Problem:
Exactly as they appear below, repeat the lines from the one with "Where should I click to: Click the red bar" through the one with "Task: Click the 主队 column header", and no others.
*** Extracted data ***
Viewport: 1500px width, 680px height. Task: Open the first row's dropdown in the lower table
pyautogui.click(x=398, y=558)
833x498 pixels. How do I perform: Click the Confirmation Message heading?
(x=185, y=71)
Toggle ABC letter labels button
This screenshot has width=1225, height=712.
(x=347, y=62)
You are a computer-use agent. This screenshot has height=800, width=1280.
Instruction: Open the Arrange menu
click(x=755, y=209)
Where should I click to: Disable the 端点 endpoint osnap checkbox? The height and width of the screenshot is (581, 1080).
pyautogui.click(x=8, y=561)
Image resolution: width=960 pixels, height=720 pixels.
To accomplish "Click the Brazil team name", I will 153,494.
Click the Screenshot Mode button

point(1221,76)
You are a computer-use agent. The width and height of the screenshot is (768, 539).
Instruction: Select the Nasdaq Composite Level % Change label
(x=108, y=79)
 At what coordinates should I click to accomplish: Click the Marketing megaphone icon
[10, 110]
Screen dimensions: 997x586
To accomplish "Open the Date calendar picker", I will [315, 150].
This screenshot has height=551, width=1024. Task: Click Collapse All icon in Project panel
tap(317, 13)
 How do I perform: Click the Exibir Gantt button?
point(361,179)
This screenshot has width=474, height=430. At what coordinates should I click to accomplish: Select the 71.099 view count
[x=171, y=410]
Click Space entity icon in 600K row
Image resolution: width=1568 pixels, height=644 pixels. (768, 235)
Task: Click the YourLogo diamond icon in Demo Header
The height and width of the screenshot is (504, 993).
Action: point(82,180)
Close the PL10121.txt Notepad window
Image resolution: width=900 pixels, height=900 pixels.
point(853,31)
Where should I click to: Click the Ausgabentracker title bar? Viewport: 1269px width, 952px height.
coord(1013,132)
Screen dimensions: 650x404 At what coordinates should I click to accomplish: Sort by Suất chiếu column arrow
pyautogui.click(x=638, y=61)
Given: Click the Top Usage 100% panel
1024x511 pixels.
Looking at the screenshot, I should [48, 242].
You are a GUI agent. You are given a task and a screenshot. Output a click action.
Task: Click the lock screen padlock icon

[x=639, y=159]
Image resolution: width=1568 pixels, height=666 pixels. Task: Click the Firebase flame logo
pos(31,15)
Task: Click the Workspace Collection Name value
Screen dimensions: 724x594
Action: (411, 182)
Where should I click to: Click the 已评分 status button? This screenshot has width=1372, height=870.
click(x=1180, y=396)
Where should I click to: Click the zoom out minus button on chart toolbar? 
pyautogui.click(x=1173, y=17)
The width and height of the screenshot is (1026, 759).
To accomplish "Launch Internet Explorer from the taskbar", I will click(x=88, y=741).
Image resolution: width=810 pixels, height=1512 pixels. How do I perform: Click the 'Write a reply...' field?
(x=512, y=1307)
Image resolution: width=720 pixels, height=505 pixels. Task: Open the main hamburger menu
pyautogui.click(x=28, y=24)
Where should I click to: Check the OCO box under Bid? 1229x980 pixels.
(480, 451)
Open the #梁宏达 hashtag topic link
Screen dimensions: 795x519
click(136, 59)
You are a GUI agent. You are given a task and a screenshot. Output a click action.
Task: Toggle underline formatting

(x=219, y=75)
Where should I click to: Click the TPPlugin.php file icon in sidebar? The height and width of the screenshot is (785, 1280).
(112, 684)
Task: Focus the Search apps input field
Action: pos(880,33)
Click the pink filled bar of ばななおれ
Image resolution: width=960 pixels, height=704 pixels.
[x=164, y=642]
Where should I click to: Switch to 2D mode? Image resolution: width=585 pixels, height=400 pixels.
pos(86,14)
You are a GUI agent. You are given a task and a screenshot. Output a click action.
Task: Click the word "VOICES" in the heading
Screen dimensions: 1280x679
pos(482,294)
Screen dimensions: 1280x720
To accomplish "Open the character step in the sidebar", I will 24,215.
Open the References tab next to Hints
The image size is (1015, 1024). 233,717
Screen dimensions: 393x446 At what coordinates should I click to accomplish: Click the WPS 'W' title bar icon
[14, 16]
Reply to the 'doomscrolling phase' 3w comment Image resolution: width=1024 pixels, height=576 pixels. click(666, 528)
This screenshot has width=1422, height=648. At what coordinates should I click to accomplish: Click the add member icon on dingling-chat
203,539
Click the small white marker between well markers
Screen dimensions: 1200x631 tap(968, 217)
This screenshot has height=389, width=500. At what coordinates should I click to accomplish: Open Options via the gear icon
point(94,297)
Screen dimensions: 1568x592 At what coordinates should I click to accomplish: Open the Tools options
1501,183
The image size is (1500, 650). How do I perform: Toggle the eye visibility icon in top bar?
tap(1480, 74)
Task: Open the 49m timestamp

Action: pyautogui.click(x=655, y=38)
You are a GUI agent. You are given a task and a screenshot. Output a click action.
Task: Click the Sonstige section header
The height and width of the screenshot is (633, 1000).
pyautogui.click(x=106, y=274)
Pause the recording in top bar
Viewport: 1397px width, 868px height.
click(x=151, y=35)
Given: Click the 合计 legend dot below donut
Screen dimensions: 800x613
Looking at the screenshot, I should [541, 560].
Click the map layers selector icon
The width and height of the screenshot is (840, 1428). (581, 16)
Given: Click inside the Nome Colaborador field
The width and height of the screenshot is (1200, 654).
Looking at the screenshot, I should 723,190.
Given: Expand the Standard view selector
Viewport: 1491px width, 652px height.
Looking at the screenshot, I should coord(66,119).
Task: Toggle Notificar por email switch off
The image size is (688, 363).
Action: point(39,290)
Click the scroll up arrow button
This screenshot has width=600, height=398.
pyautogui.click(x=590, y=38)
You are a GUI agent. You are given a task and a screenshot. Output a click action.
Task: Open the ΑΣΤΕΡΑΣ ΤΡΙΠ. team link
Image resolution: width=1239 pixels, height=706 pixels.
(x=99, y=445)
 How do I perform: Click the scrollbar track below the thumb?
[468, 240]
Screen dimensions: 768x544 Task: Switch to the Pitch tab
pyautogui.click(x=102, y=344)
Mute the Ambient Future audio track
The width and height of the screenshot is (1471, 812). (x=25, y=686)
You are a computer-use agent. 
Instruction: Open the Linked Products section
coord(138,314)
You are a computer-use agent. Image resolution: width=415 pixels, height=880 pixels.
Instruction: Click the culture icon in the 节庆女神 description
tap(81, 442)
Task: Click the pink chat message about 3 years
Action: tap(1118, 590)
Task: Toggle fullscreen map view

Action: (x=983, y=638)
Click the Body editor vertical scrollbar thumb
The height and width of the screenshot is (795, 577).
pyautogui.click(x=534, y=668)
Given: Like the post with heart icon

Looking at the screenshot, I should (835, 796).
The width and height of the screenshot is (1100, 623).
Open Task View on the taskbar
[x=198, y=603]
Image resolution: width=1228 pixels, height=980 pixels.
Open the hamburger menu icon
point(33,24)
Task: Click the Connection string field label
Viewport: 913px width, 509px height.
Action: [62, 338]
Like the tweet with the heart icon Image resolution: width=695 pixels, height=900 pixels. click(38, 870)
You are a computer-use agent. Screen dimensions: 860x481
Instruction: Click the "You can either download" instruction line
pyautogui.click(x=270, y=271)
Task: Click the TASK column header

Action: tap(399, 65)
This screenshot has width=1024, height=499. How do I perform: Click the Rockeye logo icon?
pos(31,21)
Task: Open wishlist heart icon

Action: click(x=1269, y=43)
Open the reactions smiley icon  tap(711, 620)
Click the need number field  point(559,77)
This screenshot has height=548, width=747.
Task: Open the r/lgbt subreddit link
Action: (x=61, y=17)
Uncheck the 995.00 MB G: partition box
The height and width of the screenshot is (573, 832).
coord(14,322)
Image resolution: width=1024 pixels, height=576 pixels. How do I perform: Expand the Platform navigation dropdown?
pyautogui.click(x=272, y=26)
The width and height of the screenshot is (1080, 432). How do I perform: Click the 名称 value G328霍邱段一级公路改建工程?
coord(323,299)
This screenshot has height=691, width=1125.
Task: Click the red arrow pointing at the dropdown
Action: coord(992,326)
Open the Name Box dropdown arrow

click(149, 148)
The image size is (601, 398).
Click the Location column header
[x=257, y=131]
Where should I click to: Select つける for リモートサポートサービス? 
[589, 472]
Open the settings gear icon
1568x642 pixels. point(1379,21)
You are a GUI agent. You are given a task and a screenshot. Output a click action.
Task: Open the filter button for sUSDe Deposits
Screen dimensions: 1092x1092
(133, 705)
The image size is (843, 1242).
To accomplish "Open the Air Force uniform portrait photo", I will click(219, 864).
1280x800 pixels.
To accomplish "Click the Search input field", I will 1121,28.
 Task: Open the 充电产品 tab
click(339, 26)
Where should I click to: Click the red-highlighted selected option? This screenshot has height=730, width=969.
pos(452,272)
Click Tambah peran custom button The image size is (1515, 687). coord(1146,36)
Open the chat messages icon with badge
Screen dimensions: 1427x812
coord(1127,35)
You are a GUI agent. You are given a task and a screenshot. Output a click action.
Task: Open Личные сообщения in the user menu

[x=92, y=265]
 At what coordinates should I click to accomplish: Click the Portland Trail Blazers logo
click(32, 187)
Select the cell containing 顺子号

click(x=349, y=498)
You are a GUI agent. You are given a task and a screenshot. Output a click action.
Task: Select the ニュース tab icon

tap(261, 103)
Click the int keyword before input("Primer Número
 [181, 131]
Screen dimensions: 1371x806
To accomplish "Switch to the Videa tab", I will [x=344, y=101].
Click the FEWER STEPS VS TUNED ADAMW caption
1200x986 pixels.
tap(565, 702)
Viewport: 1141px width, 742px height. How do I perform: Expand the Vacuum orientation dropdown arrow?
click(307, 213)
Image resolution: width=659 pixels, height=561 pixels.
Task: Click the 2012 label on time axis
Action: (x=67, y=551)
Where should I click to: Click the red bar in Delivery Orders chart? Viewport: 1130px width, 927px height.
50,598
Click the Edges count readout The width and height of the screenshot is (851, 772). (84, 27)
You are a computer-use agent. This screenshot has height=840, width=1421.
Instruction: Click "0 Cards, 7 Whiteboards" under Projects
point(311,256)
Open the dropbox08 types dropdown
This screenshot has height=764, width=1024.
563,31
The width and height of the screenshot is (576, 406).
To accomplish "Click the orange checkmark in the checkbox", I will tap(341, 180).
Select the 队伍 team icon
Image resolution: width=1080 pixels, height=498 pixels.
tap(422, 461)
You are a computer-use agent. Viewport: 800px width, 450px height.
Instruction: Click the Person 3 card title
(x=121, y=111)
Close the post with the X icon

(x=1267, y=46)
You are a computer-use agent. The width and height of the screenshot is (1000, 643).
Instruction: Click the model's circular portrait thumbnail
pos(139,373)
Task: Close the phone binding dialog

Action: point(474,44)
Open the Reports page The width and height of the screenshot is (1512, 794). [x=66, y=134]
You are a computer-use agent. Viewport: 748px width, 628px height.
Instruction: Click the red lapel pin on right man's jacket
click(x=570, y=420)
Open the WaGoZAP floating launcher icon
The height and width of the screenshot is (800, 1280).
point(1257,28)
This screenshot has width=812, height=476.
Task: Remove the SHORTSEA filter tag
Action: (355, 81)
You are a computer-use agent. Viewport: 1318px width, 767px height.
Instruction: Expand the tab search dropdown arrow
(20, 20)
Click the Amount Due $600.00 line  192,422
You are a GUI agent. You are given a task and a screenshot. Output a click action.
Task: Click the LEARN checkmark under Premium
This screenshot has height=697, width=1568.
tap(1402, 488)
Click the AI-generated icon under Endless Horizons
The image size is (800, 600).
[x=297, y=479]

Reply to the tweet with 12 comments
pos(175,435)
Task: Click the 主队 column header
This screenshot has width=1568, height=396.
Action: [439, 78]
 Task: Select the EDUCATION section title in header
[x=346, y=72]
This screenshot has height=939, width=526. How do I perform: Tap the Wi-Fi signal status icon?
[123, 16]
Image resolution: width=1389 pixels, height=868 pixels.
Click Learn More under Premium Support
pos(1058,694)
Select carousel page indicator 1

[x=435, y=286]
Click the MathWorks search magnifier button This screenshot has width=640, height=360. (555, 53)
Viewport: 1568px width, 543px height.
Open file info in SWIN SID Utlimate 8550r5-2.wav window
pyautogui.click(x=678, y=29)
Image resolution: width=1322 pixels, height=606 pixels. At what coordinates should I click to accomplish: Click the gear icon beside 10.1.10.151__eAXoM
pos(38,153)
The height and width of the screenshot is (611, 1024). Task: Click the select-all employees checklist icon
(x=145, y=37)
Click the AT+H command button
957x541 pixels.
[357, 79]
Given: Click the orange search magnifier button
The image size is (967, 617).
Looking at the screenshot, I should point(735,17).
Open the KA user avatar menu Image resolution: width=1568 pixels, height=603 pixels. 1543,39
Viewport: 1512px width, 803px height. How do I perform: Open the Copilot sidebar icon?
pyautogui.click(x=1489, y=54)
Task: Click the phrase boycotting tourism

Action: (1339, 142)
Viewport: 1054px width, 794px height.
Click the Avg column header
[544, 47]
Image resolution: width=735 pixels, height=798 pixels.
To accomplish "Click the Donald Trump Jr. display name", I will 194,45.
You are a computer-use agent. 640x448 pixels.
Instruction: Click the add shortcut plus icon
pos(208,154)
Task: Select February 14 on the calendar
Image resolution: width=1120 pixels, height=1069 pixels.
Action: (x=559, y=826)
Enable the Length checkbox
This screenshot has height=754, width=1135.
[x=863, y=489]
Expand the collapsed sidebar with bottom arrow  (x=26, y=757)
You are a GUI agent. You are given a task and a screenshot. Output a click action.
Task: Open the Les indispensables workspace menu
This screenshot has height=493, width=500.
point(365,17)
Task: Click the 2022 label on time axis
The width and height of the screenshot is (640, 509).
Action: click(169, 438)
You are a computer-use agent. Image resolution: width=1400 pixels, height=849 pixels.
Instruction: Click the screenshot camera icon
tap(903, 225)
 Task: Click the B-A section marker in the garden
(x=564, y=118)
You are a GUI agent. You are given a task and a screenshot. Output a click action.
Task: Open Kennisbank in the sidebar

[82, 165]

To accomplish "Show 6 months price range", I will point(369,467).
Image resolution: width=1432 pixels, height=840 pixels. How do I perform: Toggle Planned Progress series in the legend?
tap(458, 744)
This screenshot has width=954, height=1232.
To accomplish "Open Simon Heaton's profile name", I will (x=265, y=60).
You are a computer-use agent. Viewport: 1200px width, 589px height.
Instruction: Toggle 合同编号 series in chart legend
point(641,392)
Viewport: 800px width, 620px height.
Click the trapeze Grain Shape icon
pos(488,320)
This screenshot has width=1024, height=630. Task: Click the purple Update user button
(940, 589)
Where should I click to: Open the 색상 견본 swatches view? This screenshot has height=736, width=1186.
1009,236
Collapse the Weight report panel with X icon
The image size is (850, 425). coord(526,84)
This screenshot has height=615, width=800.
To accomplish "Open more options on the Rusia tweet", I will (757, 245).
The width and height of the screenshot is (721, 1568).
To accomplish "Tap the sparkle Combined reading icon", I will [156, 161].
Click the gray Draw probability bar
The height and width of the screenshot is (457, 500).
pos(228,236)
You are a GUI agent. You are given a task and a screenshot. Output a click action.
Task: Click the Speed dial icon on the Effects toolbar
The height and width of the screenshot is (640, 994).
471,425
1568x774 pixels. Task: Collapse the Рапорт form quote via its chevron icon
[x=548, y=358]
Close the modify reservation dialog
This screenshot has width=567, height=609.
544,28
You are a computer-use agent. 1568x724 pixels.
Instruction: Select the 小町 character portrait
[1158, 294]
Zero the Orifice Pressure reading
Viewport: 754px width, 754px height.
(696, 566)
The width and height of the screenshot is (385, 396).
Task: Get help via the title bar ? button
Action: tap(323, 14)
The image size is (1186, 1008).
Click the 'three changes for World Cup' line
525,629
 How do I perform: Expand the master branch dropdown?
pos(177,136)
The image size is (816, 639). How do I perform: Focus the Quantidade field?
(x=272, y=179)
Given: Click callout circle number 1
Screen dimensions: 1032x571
*** End of Extracted data ***
Written answer:
Where should I click to: Click the red bar in Delivery Orders chart? Viewport: 1130px width, 927px height.
50,598
Click the Edges count readout The width and height of the screenshot is (851, 772). (84, 27)
You are a computer-use agent. This screenshot has height=840, width=1421.
Instruction: Click "0 Cards, 7 Whiteboards" under Projects
point(311,256)
Open the dropbox08 types dropdown
This screenshot has height=764, width=1024.
563,31
The width and height of the screenshot is (576, 406).
To accomplish "Click the orange checkmark in the checkbox", I will tap(341, 180).
Select the 队伍 team icon
Image resolution: width=1080 pixels, height=498 pixels.
tap(422, 461)
You are a computer-use agent. Viewport: 800px width, 450px height.
Instruction: Click the Person 3 card title
(x=121, y=111)
Close the post with the X icon

(x=1267, y=46)
You are a computer-use agent. The width and height of the screenshot is (1000, 643).
Instruction: Click the model's circular portrait thumbnail
pos(139,373)
Task: Close the phone binding dialog

Action: point(474,44)
Open the Reports page The width and height of the screenshot is (1512, 794). [x=66, y=134]
You are a computer-use agent. Viewport: 748px width, 628px height.
Instruction: Click the red lapel pin on right man's jacket
click(x=570, y=420)
Open the WaGoZAP floating launcher icon
The height and width of the screenshot is (800, 1280).
point(1257,28)
This screenshot has width=812, height=476.
Task: Remove the SHORTSEA filter tag
Action: (355, 81)
You are a computer-use agent. Viewport: 1318px width, 767px height.
Instruction: Expand the tab search dropdown arrow
(20, 20)
Click the Amount Due $600.00 line  192,422
You are a GUI agent. You are given a task and a screenshot. Output a click action.
Task: Click the LEARN checkmark under Premium
This screenshot has height=697, width=1568.
tap(1402, 488)
Click the AI-generated icon under Endless Horizons
The image size is (800, 600).
[x=297, y=479]

Reply to the tweet with 12 comments
pos(175,435)
Task: Click the 主队 column header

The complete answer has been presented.